To get around the problem, you can call __setNoDelete
:
SomeClass::SomeClass() { __setNoDelete(true); someFunction(this); // OK __setNoDelete(false); }
The code disables self-destruction while someFunction
uses its temporary smart pointer by calling __setNoDelete(true)
. By doing this, the reference count of the instance is incremented before someFunction
is called and decremented back to zero when someFunction
completes without causing the object to self-destruct.

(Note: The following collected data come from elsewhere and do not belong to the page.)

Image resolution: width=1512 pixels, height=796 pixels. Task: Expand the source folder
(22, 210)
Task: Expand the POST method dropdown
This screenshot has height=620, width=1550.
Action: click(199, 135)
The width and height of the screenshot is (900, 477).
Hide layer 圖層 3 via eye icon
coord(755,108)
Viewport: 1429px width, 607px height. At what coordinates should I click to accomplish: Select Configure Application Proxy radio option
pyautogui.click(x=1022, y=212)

The constructor then re-enables self-destruction by calling __setNoDelete(false)
before returning, so the statement:
SomeClassPtr p = new SomeClass;
does the usual thing, namely to increment the reference count of the object to 1, despite the fact that a temporary smart pointer existed while the constructor ran.
Note that you may also come across a similar scenario if a derived class constructor throws an exception. This can happen, for example, if you use the listener pattern, for which a base class constructor passes this
to the listener class, and an exception in the derived constructor can lead to double deallocation. You can use the same __setNoDelete
mechanism to temporarily disable self-destruction in this case.
In general, whenever a class constructor passes this
to a function or another class that accepts a smart pointer, you must temporarily disable self-destruction.